User:Jah/histfilter

From Meta, a Wikimedia project coordination wiki
Jump to navigation Jump to search

Overview[edit]

Histfilter is a cgi script that displays filtered page histories.

This has only been tested under Linux and with Firefox 1.5.

Things you can filter:

  • Don't show vandal edits which have already been reverted.
  • Combine multiple successive edits by the same user.
  • Include/exclude edits by specific users or user groups.
  • section histories (show only versions that affect a given section)
  • Select some text from any version and the script shows you, in which version the text was inserted, altered or deleted.

This is a screenshot of the form. But you don't need to use the form. You can also edit your monobook.js file (like in de:Benutzer:Jah/monobook.js) so that links to the program are generated on article pages (including section history links).

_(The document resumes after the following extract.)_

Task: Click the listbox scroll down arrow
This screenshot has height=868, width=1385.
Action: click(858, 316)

There is, however, one disadvantage. Before you can use the program you must preprocess the database dump, which takes some time (currently about one day for the German Wikipedia dump).

Installation[edit]

All files are saved here as normal wiki pages. Please copy their wiki sourcecode and save the files under the same name. Check the page histories before you run any script.

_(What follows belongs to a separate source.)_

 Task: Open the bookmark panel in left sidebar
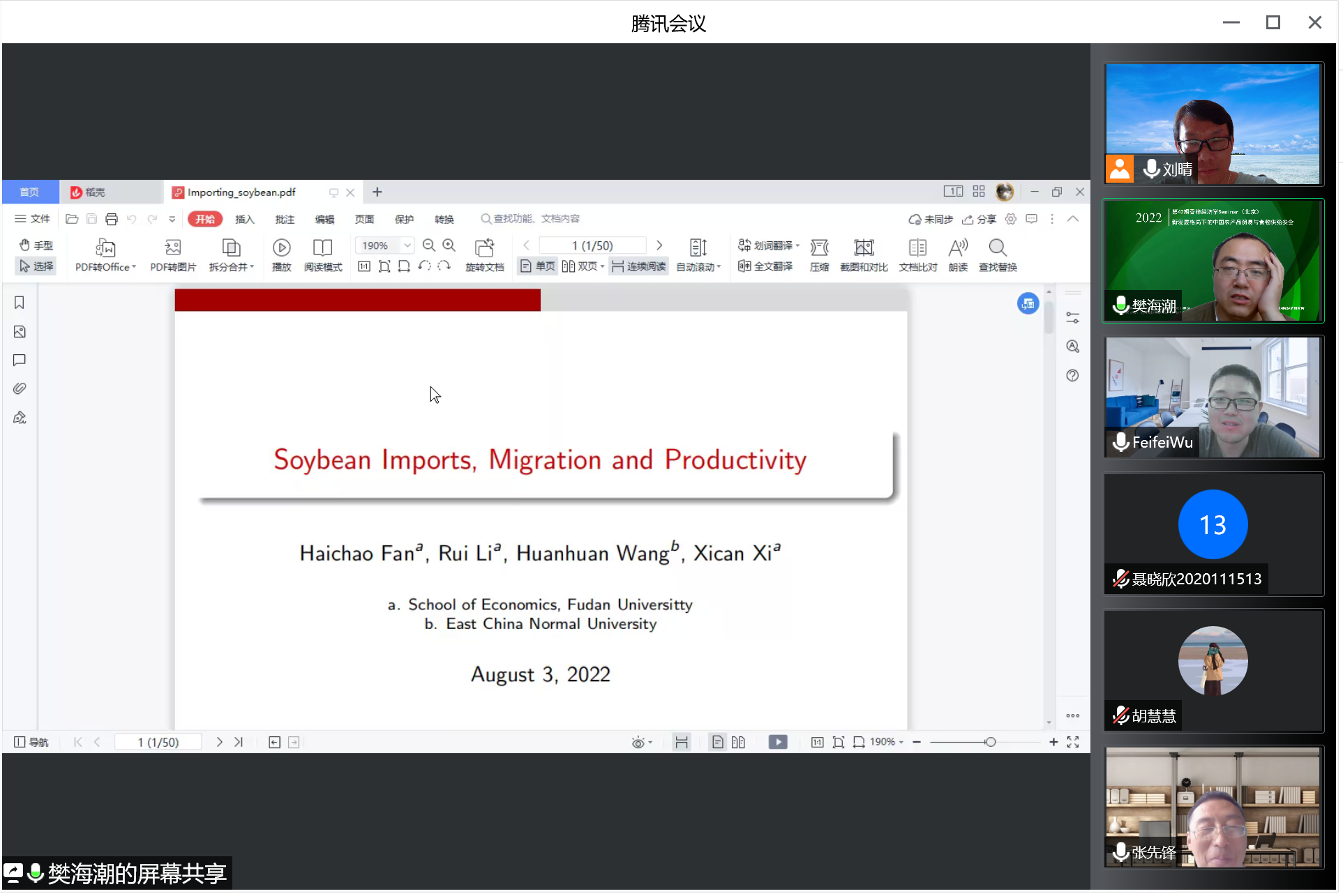coord(20,303)
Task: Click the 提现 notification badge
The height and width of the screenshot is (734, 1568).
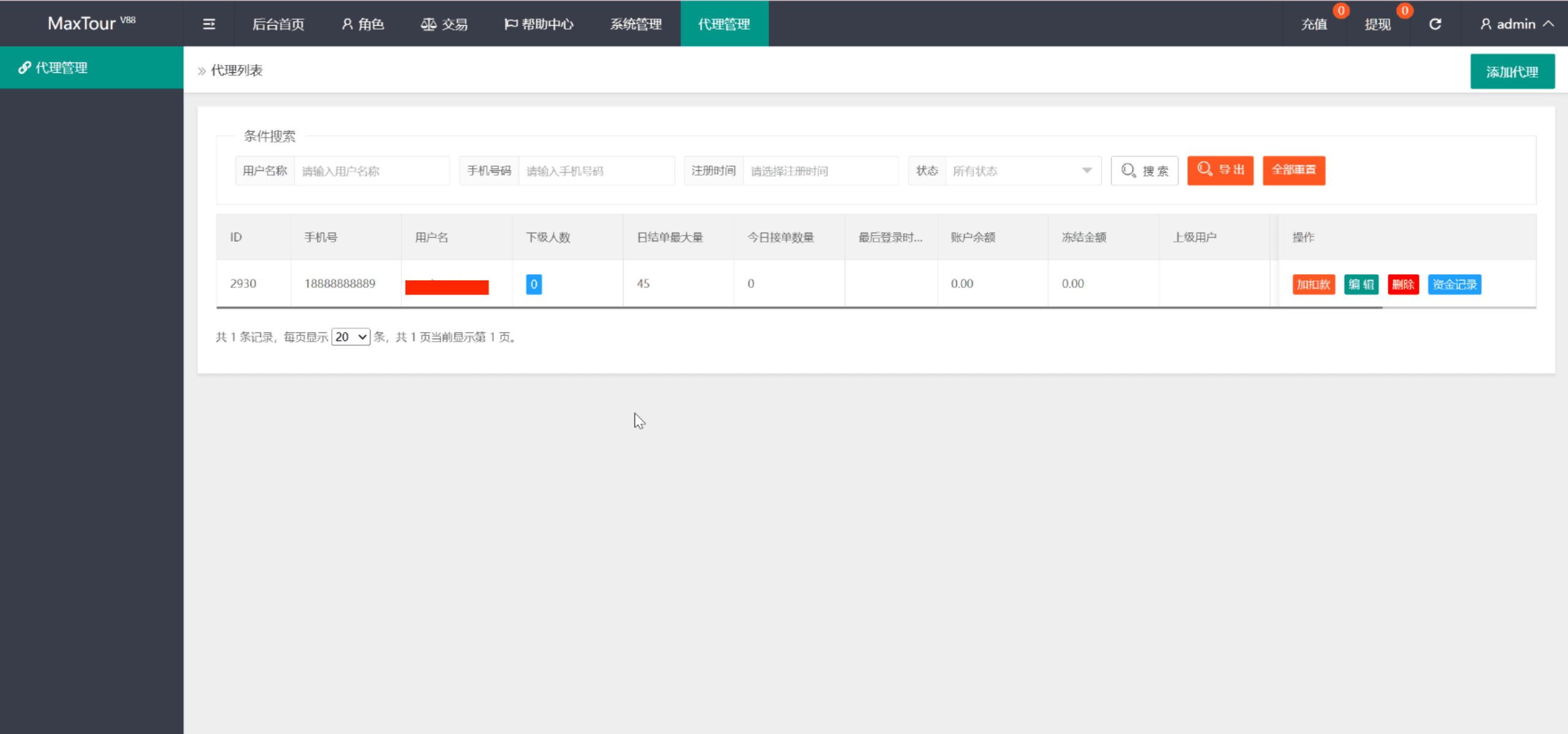Action: [1404, 10]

/recompress (perl script that extracts the relevant information from the dump; save it anywhere and change permissions)

Suppose Apache is installed under /var/www.

Save the these files in /var/www/cgi-bin and change permissions:

and these files in /var/www/html:

Then edit recompress and histfilter. Change $datadir to a location where you have enough free disk space (currently 10GB for the German Wikipedia is enough).

Get the dump from http://dumps.wikimedia.org (the one with pages-meta-history in its file name).

If you have saved the .7z-dump and recompress in the current directory, then issue the following command (or something alike for other projects):

7z e -so dewiki-20060628-pages-meta-history.xml.7z | ./recompress de wikipedia

Several files are created in $datadir. No progress indicator is shown, but the files should grow constantly. For instance the .rev-file finally has 1406223581 bytes when dewiki-20060628-pages-meta-history.xml.7z is used, which is 1916220129 bytes long.

Usage[edit]

You can call histfilter directly: http://localhost/cgi-bin/histfilter

Or add the contents of de:Benutzer:Jah/monobook.js to your monobook.js-Page. Then next to the normal page history link, a new link "HF" appears, also next to each section edit link. If you mark some text, the link on top of the page is altered, so that the text filter is activated. To get back the normal HF link, click once or twice on the article page without selecting anything.

There are two views, the form view and the table view. You can toggle between them by clicking on the link form or table next to the page name in the first line (on green background).

The form should be self-explanatory. In the table view #S means "number of sections", and it is highlighted when the section structure changes. If you place the mouse pointer on such a highlighted field, a description of the changes pops up. ΔL means "length difference" (characters).

If you don't like the colours you can change them in the CSS file.

Technical remarks[edit]

The text filter is based on de:Wikipedia:Hauptautoren. One day for preprocessing 2GB may sound incredibly slow, but 7zip inflates the dump to approximately 200GB, so this makes an average processing speed of about 2MB per second, or 5 articles per second (plus ignoring non-article pages). Not too bad for a perl script, I think. It uses an old trick: It doesn't process the complete revision texts but only those sections that have changed.